__Do this__.
Could you rewrite the lines below, putting "total revenue" wherever "total sales" appears and keeping everything else as it is? Leave the pictures out of your version.

__Recorded data__.
********************

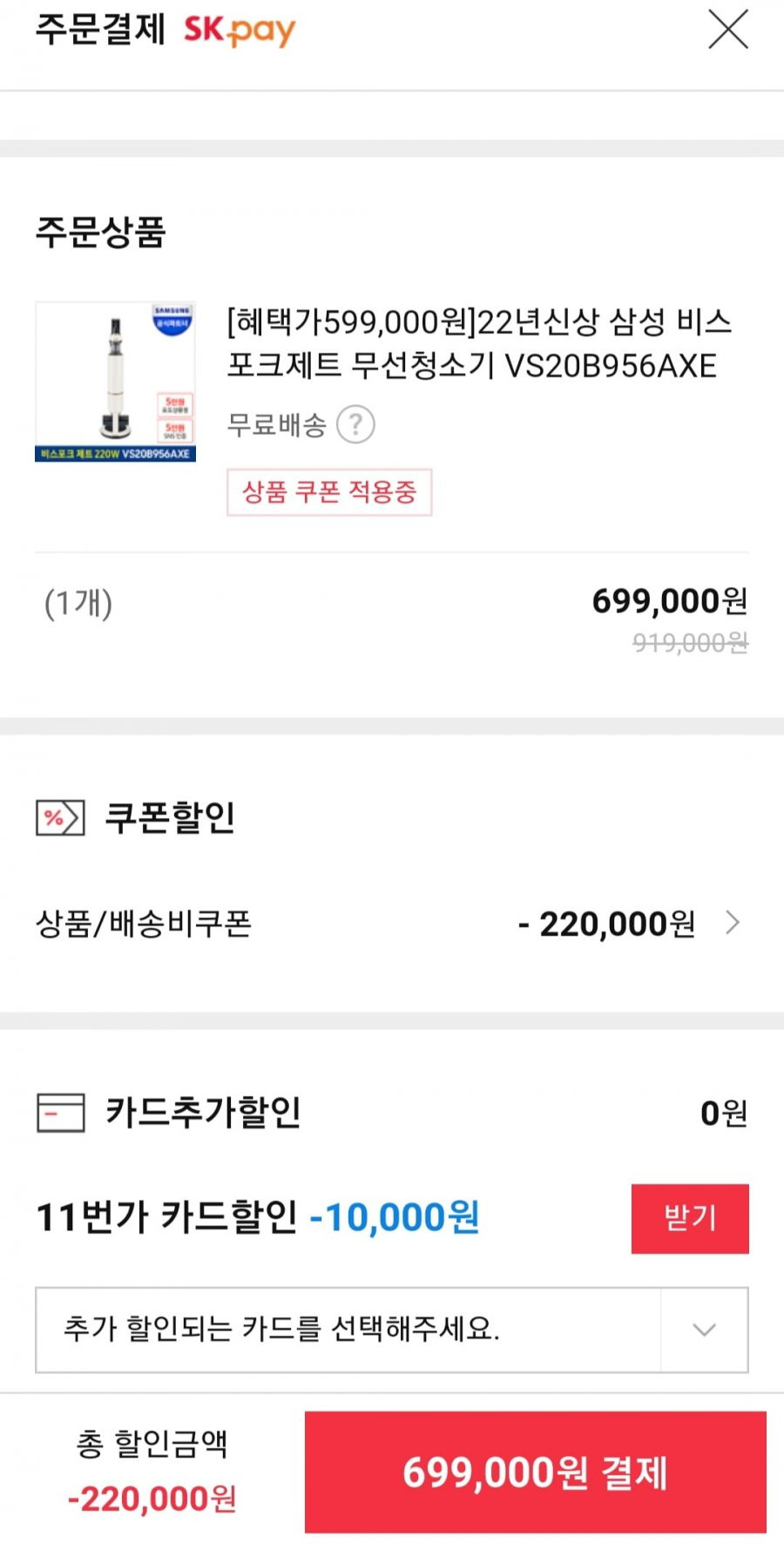784x1544 pixels.
Task: Tap the -220,000원 coupon amount
Action: point(607,924)
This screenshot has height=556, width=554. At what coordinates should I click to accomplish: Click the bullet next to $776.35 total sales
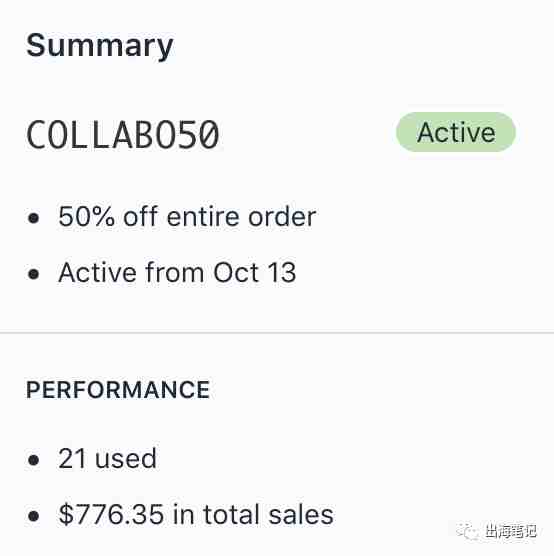(33, 516)
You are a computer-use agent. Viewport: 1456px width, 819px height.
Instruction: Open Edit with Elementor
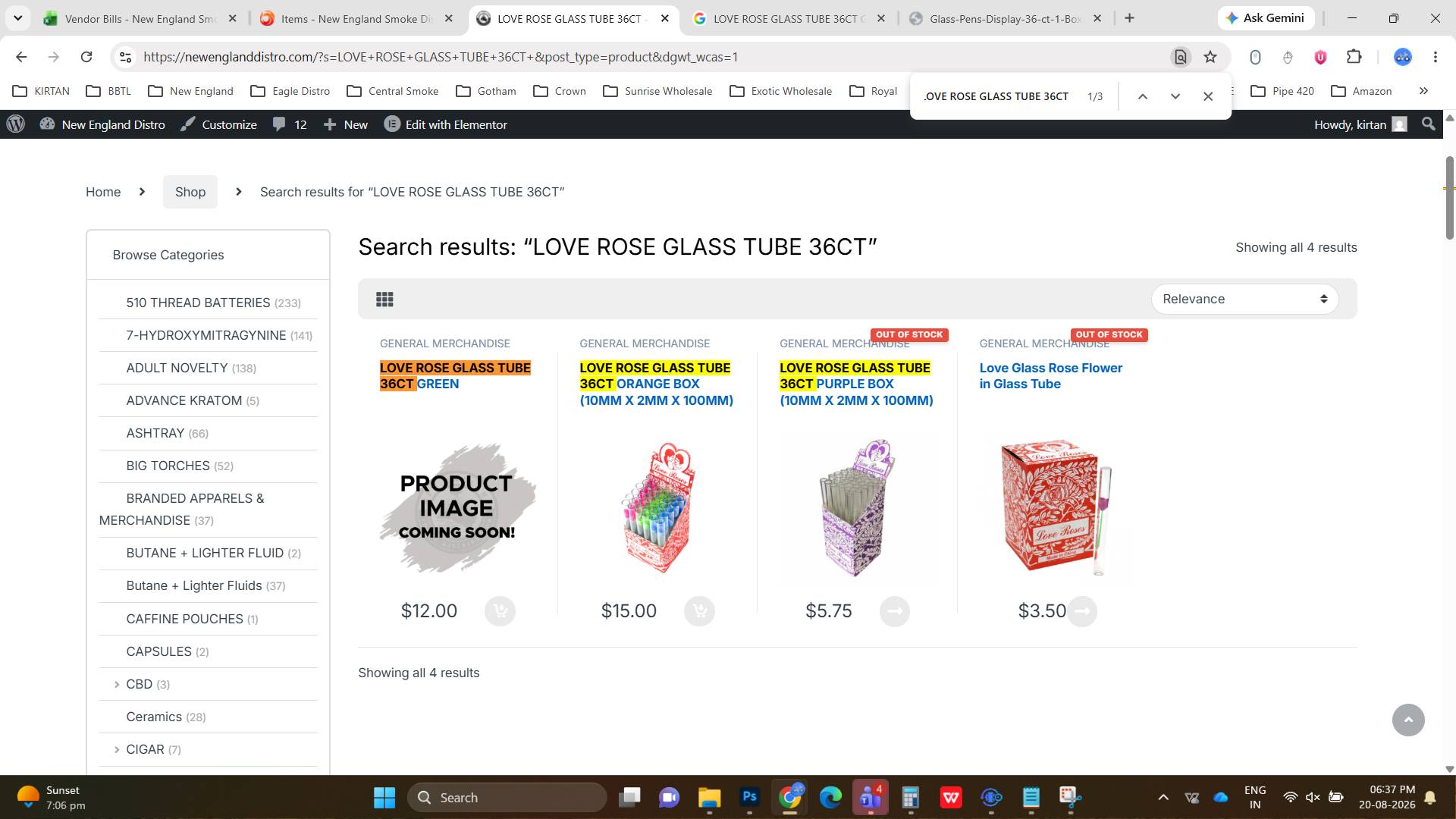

********************

__Written response__.
784x1544 pixels.
Task: Tap the -220,000원 coupon amount
Action: point(607,924)
This screenshot has height=556, width=554. At what coordinates should I click to accomplish: Click the bullet next to $776.35 total revenue
(33, 516)
You are a computer-use agent. Viewport: 1456px width, 819px height.
Instruction: Open Edit with Elementor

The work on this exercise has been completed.